Drei Stichvarianten sind gebräuchlich. Der Deckstich ist der Standardsaum, schmal mit zwei Nadeln, breit mit dreien. Der Top-Cover-Stich legt zusätzlich einen Faden auf der Oberseite quer, sodass beide Seiten verkettelt aussehen; die Janome CoverPro 3000P gibt ihn doppelseitig in 3 und 6 mm an. Der Kettenstich arbeitet mit einer Nadel und ergibt eine dehnbare Naht, die sich vom Ende her bewusst wieder aufziehen lässt.
Was keine dieser Maschinen kann: eine Kante schneiden oder versäubern. Das bleibt Aufgabe der Overlock, und deshalb ist die Coverlock nie die erste Maschine im Haushalt.
Kombimaschine oder reine Covermaschine – hier fällt die Entscheidung
Das ist das Kriterium, das die Klassen wirklich trennt, und es ist keine Frage der Technik, sondern deiner Reihenfolge beim Nähen.
Eine Kombimaschine beherrscht Overlock- und Coverbetrieb, aber nie gleichzeitig. Der Wechsel bedeutet: Messer wegklappen, Stichplatte oder Stichfinger tauschen, Nadeln umsetzen, Fadenwege neu legen. Das dauert je nach Übung eine Viertelstunde und bleibt auch nach dem zwanzigsten Mal eine Viertelstunde. Wer ein Shirt näht, versäubert erst alle Kanten, baut um und säumt anschließend alles am Stück – so geht es auf. Wer mittendrin merkt, dass eine Naht doch noch versäubert werden muss, baut zweimal um.

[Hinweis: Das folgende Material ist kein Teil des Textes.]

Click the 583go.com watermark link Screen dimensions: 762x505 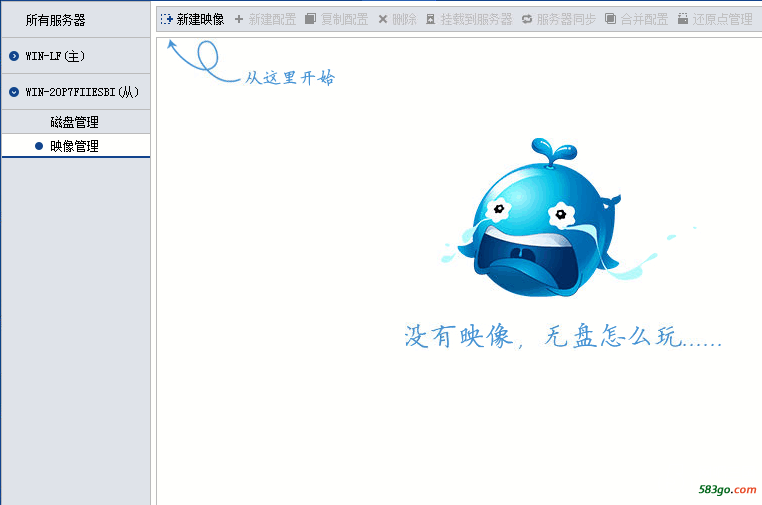pyautogui.click(x=728, y=489)
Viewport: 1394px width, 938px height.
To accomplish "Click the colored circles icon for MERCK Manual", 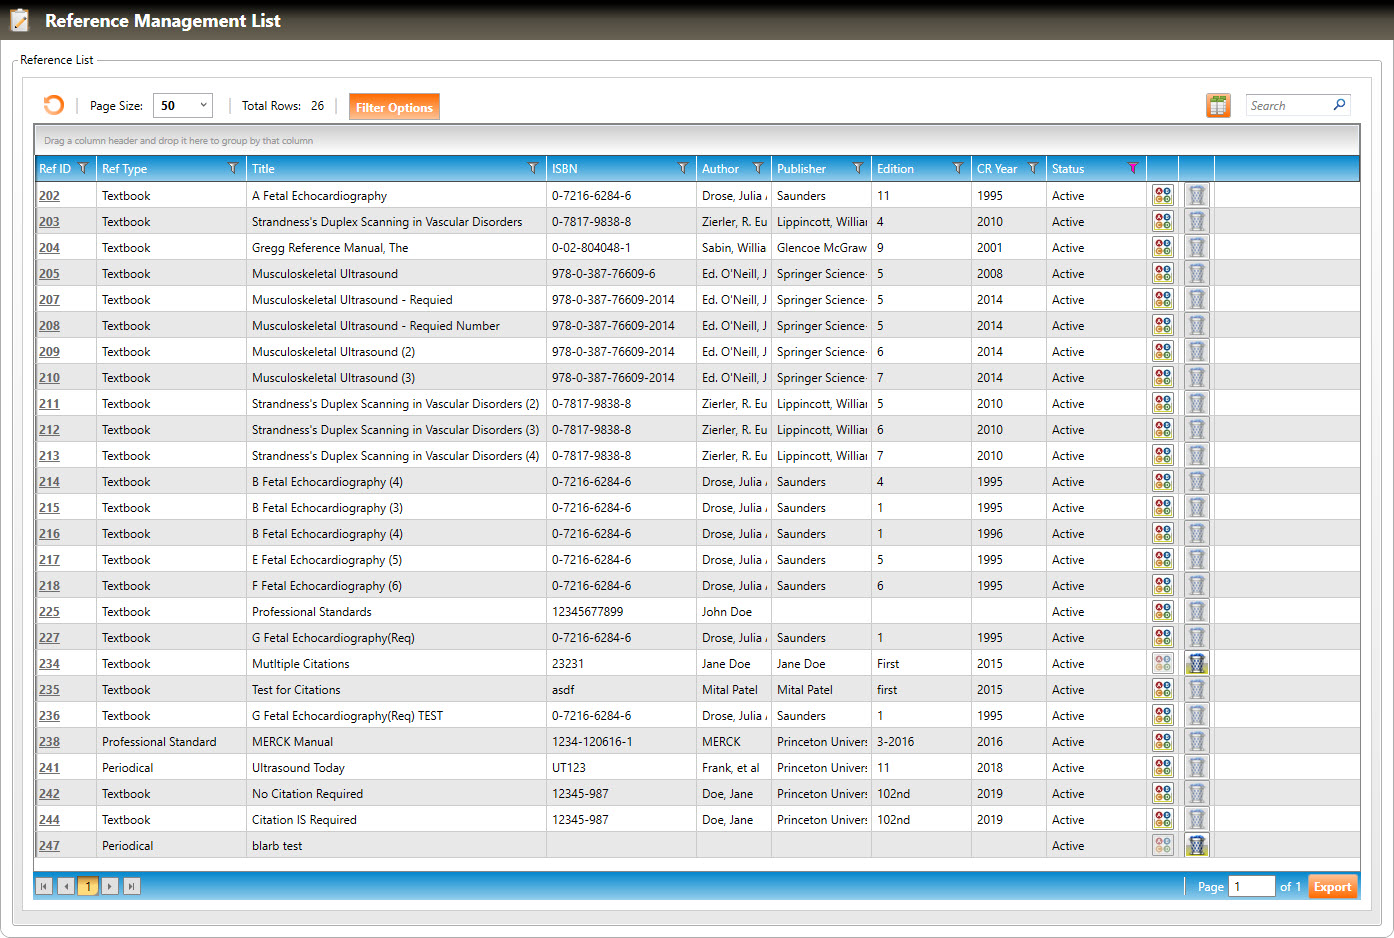I will (1162, 741).
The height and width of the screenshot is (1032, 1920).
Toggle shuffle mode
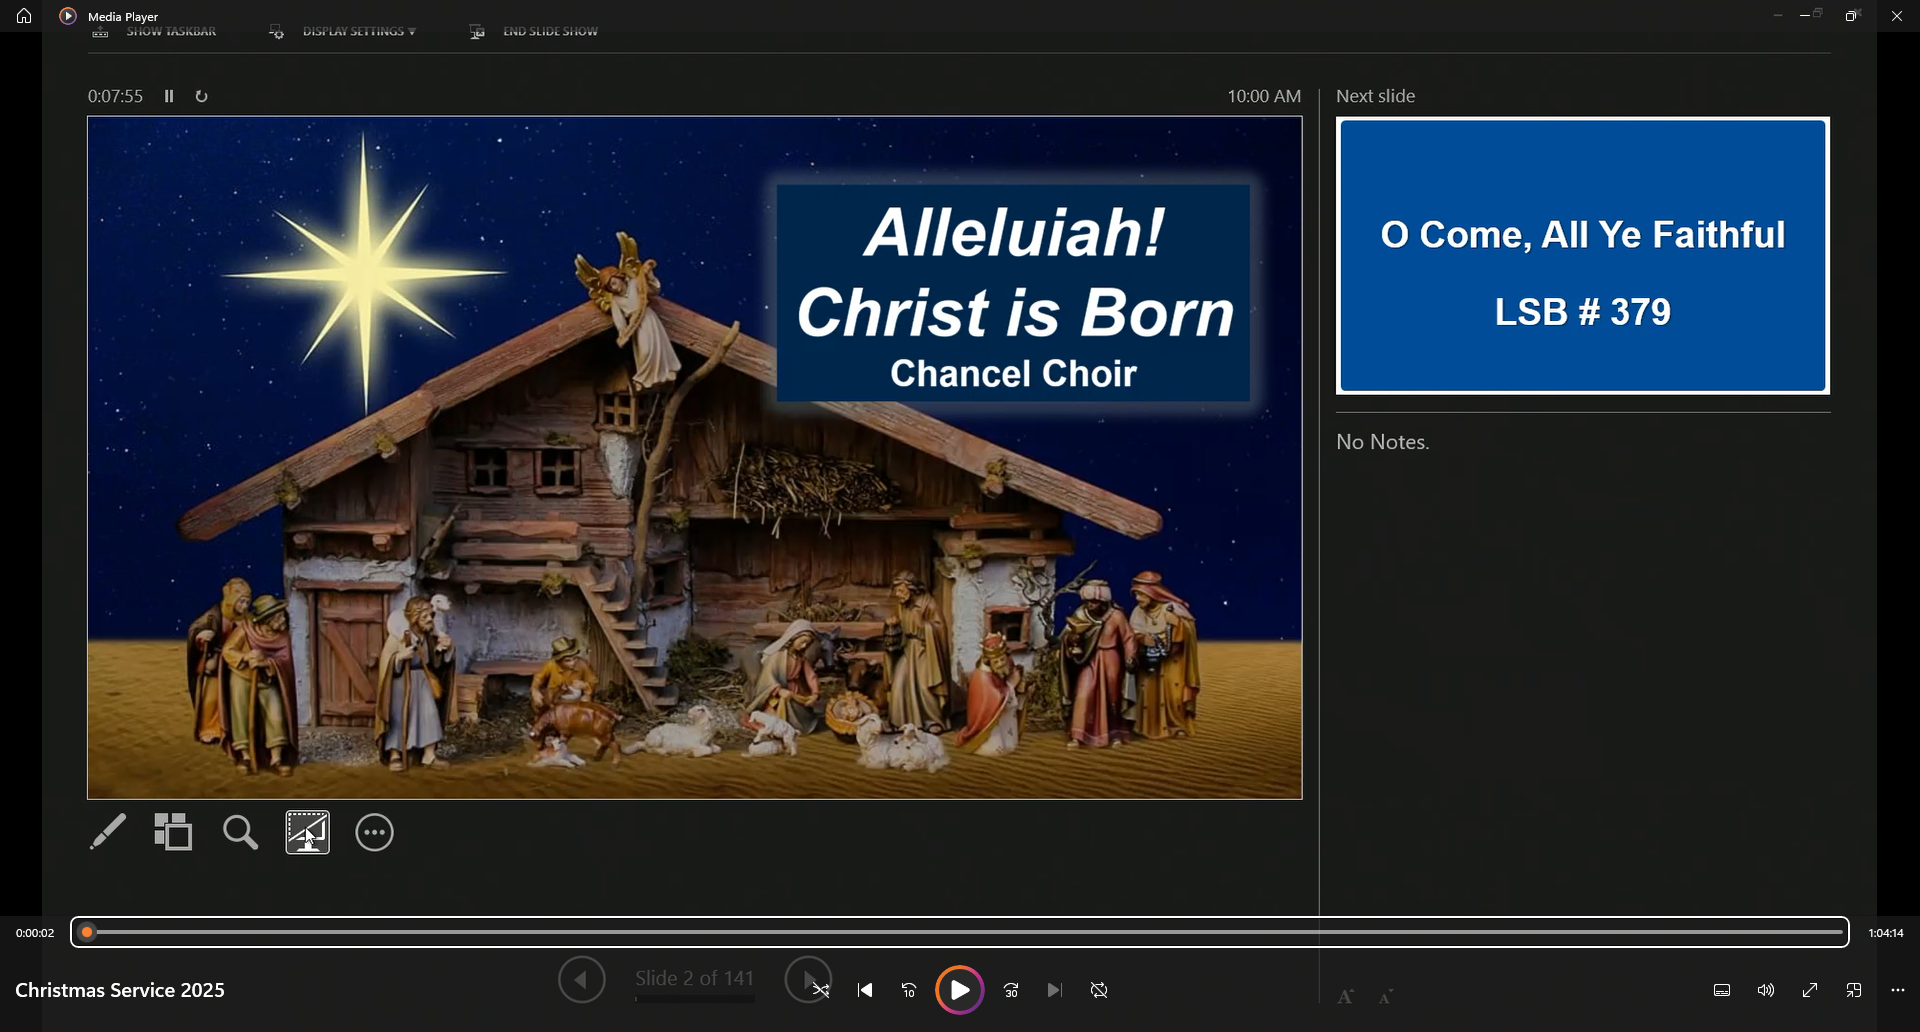click(821, 991)
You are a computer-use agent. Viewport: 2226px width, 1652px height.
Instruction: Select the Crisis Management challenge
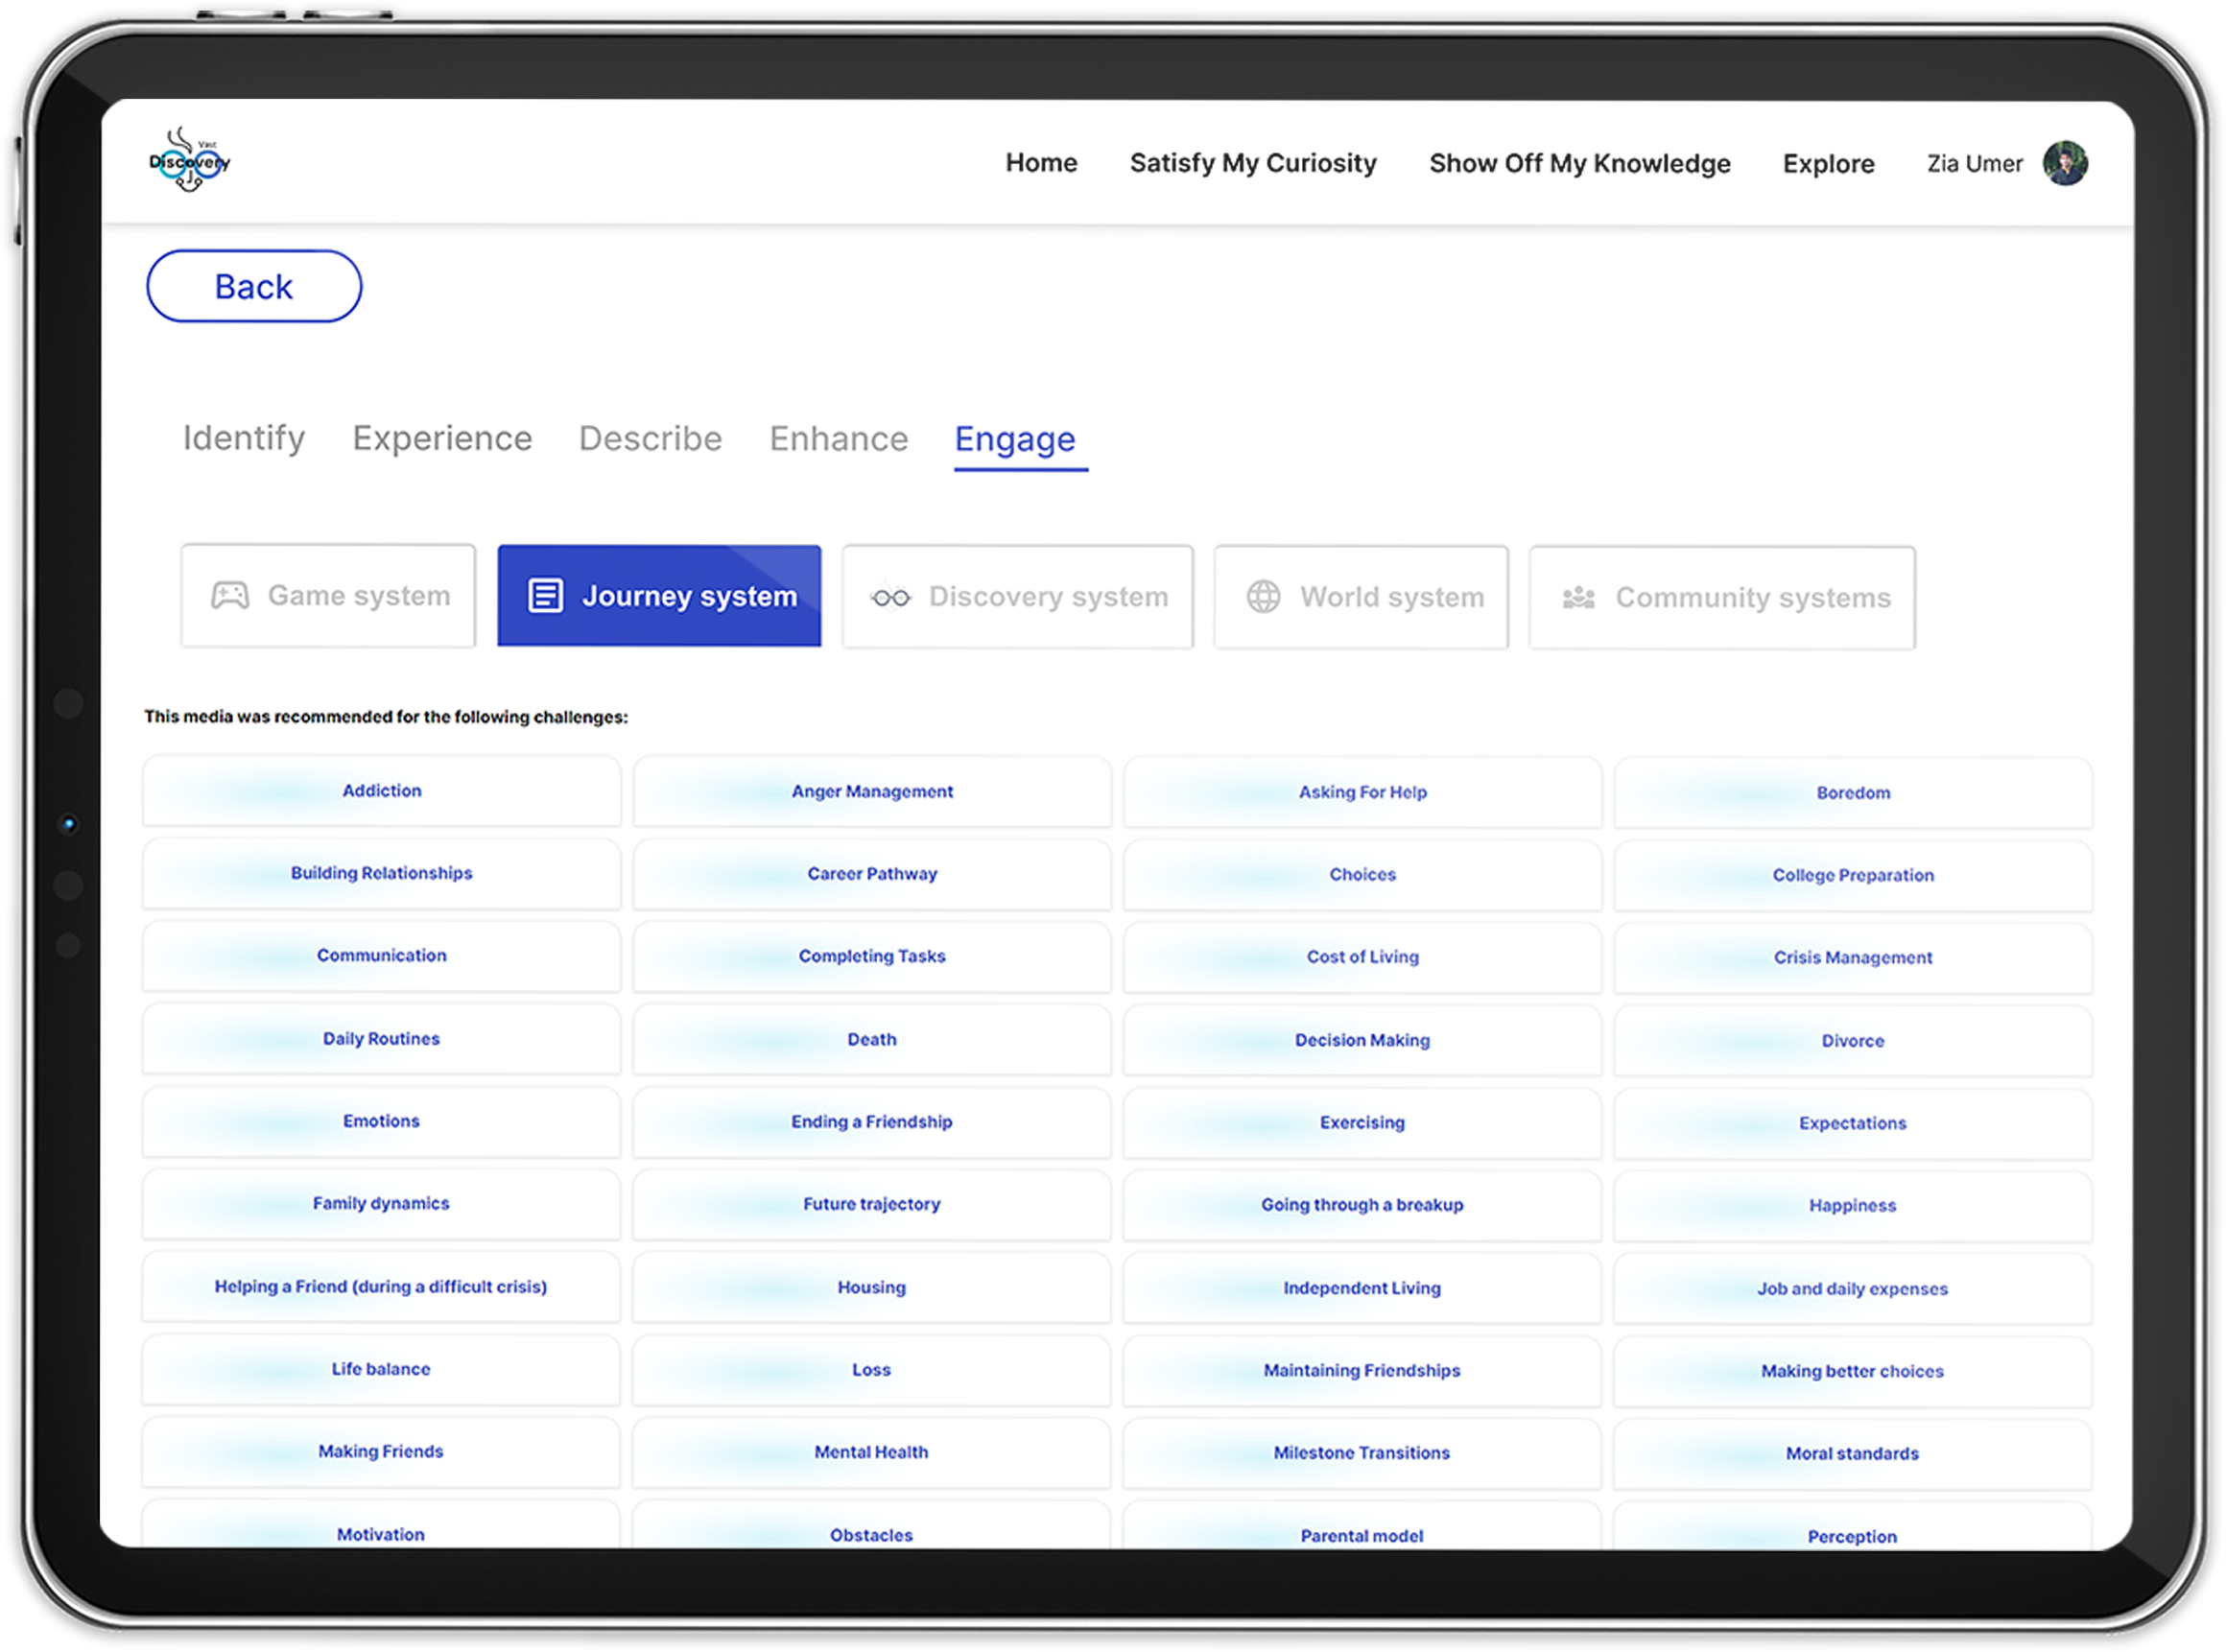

Eine reine Covermaschine kennt dieses Problem nicht. Sie steht eingefädelt neben der Overlock und ist in dem Moment einsatzbereit, in dem du sie brauchst. Der Preis dafür ist ein zweiter Stellplatz und ein zusätzliches Gerät.
Daraus folgt eine ziemlich klare Faustregel: Wer noch keine Overlock besitzt, nimmt die Kombimaschine. Wer eine hat und gut damit arbeitet, kauft die reine Covermaschine dazu.
Die Zahlen auf dem Karton, die kaum etwas entscheiden
Beworben wird bei Coverlocks vor allem mit Fadenzahl und Stichartenzahl. Beides führt in die Irre.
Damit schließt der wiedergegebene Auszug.